Zu bearbeitende Aufgaben:
**A)** Übertragen Sie aus dem Text über Bachmut den Satz „Es gebe viel Desinformation, sagte der Staatschef.“ ins Englische.
**B)** Erläutern Sie in ein bis drei Sätzen, warum westliche Experten laut dem Text über Bachmut eine Aufgabe der Stadt für möglicherweise besser hielten.
**C)** Führen Sie den Text über Bachmut im Anschluss an seinen letzten Satz fort.

Vorliegender Text:
Warnung vor Desinformation

Selen­skyj versuch­te mit der Botschaft dem Eindruck entge­gen­zu­wir­ken, es gebe in der Führung des Landes unter­schied­li­che Meinun­gen zum Umgang mit der Lage in Bachmut. Es gebe viel Desin­for­ma­ti­on, sagte der Staats­chef. Auch westli­che Exper­ten hatten erklärt, dass es besser sein könnte, die Stadt aufzu­ge­ben, um die Ressour­cen an anderer Stelle einzusetzen.

Der Chef der russi­schen Privat­ar­mee Wagner, Jewge­ni Prigo­schin, sagte, dass die ukrai­ni­schen Streit­kräf­te vier Stellun­gen vor Bachmut verstärkt hätten. Nach Darstel­lung Prigosch­ins haben die Wagner-Kämpfer Bachmut blockiert, nun versuch­ten wieder­um die ukrai­ni­schen Solda­ten, die russi­schen Einhei­ten einzu­kes­seln und die Blocka­de aufzu­lö­sen. «Die ukrai­ni­schen Streit­kräf­te werden um Artjo­mowsk (russi­sche Bezeich­nung für Bachmut) bis zum Ende kämpfen, das ist offen­sicht­lich. Wir sollten unsere Arbeit auch bis zum Ende machen», so Prigo­schin. Er verlang­te erneut mehr Muniti­on von der russi­schen Militärführung.

Bereitgestelltes Material:
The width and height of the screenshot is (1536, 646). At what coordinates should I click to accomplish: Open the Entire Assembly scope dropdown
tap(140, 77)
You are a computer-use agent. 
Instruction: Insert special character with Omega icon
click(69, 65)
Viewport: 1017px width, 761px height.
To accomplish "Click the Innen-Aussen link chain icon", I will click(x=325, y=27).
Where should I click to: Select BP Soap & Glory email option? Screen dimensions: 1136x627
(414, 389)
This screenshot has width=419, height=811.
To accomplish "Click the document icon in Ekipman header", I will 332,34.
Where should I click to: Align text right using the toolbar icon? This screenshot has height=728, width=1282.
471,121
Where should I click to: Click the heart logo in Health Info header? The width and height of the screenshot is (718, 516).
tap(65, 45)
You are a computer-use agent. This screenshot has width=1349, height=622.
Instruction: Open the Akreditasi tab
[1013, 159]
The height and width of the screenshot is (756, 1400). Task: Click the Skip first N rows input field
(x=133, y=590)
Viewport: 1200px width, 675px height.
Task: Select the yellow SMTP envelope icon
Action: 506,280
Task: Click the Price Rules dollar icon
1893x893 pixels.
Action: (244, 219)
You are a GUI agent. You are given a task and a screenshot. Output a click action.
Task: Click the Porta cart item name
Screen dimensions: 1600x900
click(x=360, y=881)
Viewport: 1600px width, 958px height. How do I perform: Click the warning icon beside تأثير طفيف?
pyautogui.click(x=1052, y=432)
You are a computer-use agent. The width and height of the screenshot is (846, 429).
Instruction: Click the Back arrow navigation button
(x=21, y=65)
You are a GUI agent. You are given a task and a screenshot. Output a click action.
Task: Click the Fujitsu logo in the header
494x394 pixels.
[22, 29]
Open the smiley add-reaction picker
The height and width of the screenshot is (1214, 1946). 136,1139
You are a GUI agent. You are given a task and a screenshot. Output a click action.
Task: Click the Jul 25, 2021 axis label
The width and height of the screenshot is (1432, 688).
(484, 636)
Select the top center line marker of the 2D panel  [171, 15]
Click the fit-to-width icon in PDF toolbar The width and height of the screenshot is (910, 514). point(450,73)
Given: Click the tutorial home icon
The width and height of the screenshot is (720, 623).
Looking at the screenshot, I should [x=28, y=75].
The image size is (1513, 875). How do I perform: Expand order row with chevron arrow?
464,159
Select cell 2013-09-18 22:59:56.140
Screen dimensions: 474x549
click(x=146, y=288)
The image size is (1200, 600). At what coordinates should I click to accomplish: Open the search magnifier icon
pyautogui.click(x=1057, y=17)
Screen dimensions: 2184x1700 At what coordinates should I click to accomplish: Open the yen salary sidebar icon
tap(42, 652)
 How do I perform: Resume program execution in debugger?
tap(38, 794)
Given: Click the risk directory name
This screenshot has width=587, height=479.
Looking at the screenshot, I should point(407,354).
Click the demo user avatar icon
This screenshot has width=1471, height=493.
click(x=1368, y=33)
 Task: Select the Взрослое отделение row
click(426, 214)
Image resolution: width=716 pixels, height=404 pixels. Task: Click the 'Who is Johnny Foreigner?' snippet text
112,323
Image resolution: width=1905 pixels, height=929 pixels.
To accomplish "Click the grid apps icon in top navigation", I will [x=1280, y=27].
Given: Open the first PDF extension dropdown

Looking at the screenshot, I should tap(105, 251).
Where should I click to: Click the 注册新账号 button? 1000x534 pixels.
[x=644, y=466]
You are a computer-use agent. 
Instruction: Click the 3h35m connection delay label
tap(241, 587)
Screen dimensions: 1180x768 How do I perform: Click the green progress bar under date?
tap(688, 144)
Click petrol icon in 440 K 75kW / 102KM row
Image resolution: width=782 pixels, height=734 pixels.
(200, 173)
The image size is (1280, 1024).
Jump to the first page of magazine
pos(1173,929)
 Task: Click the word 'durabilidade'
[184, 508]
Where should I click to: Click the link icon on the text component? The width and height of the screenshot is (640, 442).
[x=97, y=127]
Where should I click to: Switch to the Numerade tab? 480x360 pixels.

Schriftliche Antworten:
**A)** There is a lot of disinformation, the head of state said.

**B)** Westliche Experten hielten es für möglicherweise besser, Bachmut aufzugeben, weil die Ressourcen dann an anderer Stelle eingesetzt werden könnten.

**C)**
Nach dem Treffen mit Selen­skyj äußer­te sich in Kiew auch General­oberst Olexan­der Syrskyj, Befehls­ha­ber der ukrai­ni­schen Landstreit­kräf­te, der bereits zum dritten Mal binnen weniger Tage in Bachmut war. «Der Feind hat zusätz­li­che Wagner-Kräfte in den Kampf gewor­fen. Unsere Kämpfer vertei­di­gen tapfer die Positio­nen im Norden von Bachmut und versu­chen dabei, eine Einkrei­sung der Stadt zu verhindern.»

Bachmut, wo nach ukrai­ni­schen Angaben nur noch wenige Tausend der ursprüng­lich einmal 70.000 Einwoh­ner leben, ist seit dem Spätsom­mer umkämpft. Die Stadt ist der Haupt­teil der nach der russi­schen Erobe­rung von Sjewjer­odo­nezk und Lyssytschansk etablier­ten Vertei­di­gungs­li­nie zwischen Siwersk und Bachmut im Donez­ker Gebiet. Bei einem Fall der Stadt eröff­net sich für die russi­schen Truppen der Weg zu den Großstäd­ten Slowjansk und Krama­torsk. Damit würde eine vollstän­di­ge Erobe­rung des Donez­ker Gebiets wahrscheinlicher.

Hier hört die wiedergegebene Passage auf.